■ **Records provided**
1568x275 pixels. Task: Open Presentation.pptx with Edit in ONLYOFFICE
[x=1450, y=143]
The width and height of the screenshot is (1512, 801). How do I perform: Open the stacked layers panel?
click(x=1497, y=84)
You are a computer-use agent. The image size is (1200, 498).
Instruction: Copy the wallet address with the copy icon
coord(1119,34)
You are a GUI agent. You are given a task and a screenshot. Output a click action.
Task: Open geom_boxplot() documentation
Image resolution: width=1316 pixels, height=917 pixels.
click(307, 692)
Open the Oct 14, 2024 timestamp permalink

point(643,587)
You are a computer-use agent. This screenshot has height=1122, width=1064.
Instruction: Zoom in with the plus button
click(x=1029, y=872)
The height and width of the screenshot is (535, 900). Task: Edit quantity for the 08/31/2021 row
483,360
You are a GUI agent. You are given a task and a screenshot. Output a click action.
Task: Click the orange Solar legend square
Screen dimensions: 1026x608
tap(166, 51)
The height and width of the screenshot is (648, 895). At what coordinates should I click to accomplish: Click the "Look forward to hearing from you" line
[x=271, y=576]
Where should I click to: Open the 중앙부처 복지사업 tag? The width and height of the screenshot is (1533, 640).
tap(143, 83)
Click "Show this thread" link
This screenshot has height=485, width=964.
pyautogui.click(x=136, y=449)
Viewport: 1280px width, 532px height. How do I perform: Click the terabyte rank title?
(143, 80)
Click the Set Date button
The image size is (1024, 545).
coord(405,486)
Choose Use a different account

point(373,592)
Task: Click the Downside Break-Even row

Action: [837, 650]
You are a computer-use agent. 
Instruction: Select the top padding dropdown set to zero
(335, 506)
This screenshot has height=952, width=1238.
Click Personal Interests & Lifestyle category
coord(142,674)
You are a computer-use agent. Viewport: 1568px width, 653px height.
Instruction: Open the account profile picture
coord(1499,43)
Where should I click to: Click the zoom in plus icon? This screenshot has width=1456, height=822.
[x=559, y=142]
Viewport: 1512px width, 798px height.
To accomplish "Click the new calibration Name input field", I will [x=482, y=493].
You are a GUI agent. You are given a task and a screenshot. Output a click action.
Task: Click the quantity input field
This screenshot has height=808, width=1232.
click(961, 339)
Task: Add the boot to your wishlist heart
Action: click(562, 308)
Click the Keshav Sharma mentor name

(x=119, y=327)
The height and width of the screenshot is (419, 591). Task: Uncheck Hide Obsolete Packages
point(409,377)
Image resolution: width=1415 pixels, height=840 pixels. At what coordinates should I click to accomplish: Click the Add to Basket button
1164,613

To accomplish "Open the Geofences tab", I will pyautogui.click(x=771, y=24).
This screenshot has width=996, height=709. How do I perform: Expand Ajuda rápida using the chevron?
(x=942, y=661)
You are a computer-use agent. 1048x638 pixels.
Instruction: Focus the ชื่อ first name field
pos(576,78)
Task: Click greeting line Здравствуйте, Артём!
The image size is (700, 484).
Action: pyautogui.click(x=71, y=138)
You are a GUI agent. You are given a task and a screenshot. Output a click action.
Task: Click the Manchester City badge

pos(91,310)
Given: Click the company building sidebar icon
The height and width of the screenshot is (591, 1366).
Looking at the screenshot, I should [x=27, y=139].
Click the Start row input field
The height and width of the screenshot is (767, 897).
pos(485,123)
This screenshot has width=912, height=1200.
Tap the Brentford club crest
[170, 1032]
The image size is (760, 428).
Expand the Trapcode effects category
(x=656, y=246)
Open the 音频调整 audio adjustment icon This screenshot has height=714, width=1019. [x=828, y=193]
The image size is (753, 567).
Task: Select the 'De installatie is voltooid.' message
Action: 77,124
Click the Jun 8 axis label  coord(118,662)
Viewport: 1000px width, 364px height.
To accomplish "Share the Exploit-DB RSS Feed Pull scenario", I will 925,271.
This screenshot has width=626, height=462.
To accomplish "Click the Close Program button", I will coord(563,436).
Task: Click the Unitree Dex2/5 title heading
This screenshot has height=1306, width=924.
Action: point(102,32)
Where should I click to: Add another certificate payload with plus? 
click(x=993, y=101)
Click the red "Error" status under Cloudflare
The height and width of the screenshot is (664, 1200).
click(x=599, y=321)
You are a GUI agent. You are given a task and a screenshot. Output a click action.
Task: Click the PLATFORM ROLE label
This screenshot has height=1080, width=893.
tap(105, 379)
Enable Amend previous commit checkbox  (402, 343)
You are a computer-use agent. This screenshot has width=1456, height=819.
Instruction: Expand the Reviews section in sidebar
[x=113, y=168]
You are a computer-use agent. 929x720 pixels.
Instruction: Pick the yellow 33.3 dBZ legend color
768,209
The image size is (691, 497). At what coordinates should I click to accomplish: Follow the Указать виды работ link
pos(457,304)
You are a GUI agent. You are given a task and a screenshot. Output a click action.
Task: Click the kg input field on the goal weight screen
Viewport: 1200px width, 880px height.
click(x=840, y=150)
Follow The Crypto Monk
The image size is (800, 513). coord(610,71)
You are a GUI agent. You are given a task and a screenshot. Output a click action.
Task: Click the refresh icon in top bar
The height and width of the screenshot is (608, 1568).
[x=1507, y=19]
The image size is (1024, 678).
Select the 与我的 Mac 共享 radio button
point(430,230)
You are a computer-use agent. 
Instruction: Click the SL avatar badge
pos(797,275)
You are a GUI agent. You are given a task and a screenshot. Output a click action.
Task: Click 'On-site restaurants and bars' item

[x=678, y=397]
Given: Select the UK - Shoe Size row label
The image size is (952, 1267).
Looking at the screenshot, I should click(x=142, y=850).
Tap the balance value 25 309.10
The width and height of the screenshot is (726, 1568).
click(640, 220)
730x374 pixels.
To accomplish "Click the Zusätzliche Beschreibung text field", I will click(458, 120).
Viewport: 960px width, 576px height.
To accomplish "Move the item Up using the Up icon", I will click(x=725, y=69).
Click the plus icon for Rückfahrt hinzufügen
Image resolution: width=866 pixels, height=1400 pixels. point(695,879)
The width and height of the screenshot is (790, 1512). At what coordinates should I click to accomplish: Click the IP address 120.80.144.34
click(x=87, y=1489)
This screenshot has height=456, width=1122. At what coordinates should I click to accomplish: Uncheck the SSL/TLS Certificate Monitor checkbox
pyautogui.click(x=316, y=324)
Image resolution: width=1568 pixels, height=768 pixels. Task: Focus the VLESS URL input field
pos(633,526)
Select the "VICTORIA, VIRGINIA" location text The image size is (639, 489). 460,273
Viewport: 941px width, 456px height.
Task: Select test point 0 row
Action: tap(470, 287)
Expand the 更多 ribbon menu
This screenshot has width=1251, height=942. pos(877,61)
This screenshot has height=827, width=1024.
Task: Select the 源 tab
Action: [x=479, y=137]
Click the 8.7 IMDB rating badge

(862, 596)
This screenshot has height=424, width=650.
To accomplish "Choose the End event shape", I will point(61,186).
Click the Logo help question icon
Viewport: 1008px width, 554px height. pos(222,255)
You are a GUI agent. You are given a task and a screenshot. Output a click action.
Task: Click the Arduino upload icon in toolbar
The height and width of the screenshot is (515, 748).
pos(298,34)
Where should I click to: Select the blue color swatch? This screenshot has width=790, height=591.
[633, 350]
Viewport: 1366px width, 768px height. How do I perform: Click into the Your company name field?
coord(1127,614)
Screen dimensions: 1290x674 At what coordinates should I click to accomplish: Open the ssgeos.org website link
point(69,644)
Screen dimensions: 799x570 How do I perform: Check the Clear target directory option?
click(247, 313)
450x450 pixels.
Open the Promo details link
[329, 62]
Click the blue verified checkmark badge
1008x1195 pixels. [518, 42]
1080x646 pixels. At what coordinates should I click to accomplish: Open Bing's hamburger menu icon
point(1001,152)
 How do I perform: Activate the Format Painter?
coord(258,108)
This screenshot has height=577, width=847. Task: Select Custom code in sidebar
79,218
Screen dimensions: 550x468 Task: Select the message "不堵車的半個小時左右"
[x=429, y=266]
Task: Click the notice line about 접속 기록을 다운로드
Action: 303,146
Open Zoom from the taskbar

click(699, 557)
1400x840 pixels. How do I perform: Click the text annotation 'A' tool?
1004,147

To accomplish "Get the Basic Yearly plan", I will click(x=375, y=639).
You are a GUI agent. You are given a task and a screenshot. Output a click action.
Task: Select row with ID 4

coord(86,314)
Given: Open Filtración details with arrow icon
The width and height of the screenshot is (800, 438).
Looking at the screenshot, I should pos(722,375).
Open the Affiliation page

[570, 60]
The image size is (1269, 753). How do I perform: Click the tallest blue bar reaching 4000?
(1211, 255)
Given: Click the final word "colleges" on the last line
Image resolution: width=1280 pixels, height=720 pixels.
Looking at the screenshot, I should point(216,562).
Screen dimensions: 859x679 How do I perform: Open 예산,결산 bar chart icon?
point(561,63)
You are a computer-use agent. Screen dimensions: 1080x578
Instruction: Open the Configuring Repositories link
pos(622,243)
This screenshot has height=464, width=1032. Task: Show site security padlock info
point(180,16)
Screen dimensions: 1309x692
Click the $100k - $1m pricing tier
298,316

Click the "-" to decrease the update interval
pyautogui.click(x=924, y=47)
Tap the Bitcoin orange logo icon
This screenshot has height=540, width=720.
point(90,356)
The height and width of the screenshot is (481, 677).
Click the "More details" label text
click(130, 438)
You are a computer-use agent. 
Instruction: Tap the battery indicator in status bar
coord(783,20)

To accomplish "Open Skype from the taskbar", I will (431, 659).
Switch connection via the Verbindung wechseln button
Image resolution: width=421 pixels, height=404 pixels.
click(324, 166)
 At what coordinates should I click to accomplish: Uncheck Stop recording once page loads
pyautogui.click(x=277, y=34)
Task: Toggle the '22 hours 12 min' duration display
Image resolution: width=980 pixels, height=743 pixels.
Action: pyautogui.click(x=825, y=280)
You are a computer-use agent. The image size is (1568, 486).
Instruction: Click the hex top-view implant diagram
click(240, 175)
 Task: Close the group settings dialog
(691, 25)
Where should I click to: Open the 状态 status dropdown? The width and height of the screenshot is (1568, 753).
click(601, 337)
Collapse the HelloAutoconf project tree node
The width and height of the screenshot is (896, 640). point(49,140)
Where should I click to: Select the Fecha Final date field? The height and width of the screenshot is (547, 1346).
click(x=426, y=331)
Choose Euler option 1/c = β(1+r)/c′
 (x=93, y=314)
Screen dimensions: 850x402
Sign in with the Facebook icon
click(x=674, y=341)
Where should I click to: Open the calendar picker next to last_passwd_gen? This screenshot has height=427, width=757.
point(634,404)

■ **What the exercise asks**
Look above for lines with the word "orange" and copy them all.

■ **Output of the exercise**
Task: Click the orange Solar legend square
Tap the Bitcoin orange logo icon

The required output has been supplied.